** Directions for this task **
Find every line below with the word "computer" in it, and copy each one.

** Data shown **
________________________________________

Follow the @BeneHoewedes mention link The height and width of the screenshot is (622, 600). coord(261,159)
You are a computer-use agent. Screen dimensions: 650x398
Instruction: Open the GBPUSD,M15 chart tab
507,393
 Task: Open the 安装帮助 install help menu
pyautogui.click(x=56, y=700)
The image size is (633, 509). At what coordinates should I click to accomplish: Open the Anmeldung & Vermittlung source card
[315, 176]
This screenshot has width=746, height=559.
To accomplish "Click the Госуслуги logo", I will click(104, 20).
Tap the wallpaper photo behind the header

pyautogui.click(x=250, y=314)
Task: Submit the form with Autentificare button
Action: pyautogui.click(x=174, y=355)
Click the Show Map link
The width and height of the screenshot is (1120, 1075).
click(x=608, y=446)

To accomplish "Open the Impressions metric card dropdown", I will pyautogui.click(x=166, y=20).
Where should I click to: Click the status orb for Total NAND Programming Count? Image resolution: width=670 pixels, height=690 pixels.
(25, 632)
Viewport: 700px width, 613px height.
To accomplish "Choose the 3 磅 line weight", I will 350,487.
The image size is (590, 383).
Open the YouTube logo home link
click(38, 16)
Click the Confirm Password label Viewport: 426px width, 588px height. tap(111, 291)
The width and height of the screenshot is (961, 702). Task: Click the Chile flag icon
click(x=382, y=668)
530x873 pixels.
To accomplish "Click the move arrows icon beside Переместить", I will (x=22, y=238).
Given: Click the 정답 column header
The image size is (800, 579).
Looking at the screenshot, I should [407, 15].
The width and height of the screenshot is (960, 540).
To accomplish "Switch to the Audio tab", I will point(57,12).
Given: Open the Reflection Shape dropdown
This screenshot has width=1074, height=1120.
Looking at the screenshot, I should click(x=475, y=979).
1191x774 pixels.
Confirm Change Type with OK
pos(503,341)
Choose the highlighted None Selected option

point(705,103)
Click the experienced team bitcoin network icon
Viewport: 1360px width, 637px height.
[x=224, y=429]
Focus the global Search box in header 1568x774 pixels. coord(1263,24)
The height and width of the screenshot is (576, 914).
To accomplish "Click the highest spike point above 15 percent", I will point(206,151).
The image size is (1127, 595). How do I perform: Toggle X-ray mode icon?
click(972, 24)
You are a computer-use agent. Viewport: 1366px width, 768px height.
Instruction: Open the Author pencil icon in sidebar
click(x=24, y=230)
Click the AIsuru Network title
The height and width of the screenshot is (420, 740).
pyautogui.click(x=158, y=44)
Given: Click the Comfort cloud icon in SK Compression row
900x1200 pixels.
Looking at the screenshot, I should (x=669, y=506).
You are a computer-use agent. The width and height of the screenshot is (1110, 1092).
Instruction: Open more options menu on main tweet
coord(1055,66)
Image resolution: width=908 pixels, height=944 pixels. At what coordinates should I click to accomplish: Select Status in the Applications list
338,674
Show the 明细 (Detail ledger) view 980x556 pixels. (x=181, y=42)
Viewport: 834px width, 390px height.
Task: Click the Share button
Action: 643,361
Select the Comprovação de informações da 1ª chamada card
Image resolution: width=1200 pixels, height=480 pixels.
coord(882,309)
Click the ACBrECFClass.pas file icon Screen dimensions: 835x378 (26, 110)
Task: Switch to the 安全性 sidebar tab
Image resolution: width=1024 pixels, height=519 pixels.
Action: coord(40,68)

________________________________________

** Answer to the problem **
You are a computer-use agent. Screen dimensions: 650x398
You are a computer-use agent. Viewport: 1366px width, 768px height.
You are a computer-use agent. The width and height of the screenshot is (1110, 1092).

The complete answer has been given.